Even if I were to postulate that the only way that petitioner could submit basic legal materials to the Board was in typewritten, duplicate form, petitioner's complaint falls short for another reason. The court of appeals has held that to support a denial of access to courts claim, a prisoner is required to allege in his complaint not only that he has been denied access to the courts but also that he "has suffered an injury over and above" the denial of access to a court. Walters v. Edgar, 163 F.3d 430, 434 (7th Cir. 1998).
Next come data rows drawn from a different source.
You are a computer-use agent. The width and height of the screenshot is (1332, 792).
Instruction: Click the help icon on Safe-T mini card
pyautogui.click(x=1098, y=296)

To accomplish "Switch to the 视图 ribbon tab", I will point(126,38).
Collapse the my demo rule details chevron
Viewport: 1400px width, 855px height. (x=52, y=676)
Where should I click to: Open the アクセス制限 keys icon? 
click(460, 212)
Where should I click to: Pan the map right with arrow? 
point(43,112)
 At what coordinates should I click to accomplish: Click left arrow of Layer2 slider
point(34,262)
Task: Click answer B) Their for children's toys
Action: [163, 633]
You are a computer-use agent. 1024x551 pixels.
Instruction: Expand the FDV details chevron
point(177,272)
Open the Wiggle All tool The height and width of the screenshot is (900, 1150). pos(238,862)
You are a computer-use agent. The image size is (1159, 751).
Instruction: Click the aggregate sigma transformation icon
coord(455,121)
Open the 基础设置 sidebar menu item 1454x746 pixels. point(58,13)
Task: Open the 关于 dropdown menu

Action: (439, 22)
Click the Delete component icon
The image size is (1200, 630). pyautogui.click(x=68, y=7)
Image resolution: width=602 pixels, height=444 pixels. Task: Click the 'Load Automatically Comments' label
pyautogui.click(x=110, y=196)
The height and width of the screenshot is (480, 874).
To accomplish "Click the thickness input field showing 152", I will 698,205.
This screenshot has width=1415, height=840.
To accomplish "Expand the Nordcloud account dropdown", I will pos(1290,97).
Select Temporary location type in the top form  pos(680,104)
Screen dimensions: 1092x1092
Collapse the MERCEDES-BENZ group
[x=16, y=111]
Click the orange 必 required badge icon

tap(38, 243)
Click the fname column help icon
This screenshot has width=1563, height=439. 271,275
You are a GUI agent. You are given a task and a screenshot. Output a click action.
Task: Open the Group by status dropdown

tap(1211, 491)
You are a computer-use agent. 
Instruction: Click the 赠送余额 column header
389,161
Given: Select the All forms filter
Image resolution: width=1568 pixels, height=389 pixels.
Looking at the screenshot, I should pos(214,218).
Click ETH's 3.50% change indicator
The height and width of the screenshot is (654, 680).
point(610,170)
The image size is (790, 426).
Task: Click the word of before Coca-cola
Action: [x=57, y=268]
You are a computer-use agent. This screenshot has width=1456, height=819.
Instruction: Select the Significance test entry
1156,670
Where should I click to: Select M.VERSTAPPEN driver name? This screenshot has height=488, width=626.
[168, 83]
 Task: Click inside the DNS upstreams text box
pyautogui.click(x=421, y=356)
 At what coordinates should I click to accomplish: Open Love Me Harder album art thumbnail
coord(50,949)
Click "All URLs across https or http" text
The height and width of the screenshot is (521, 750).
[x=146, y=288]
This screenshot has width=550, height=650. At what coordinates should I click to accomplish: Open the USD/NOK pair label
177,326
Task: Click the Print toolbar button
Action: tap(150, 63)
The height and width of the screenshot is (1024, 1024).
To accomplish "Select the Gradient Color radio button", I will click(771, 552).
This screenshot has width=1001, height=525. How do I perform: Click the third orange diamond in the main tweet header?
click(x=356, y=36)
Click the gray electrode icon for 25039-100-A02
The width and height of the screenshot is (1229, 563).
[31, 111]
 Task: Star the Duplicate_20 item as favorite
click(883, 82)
The reason for this "heightened standard" is simple:

[T]he mere denial of access to . . . legal materials is not itself a violation of a prisoner's rights; his right is to access the courts, and only if the defendants' conduct prejudices a potentially meritorious challenge to the prisoner's conviction, sentence, or conditions of confinement has this right been infringed.
Marshall v. Knight, 445 F.3d 965, 968 (7th Cir. 2006). In this case, petitioner states that he was not able to appeal his immigration decision in a timely manner. If prison officials prevented petitioner from pursuing his appeal at all, this might provide the grounds for an access-to-courts claim. However, petitioner himself indicates that he understands that there is an opportunity to convince the Board of Immigration Appeals to waive its filing deadline for appeals. Perhaps now that petitioner has been moved to a facility where he is able to prepare typed legal documents he has filed his appeal. Or perhaps he has tried to file an untimely appeal but has been refused. Because petitioner's complaint does not include this information, I cannot infer that respondents' refusals to allow petitioner to make free photocopies led to any lasting adverse outcome.



1. Petitioner Adekunle Adefeyinti's request for leave to proceed in forma pauperis on his claims that he was denied adequate medication and dental care and access to the courts is DENIED and this case is DISMISSED with prejudice for petitioner's failure to state a claim upon which relief may be granted;

2. The unpaid balance of petitioner's filing fee is $350; this amount is to be paid in monthly payments according to 28 U.S.C. § 1915(b)(2);

3. A strike will be recorded against petitioner pursuant to § 1915(g); and

4. The clerk of court is directed to close the file.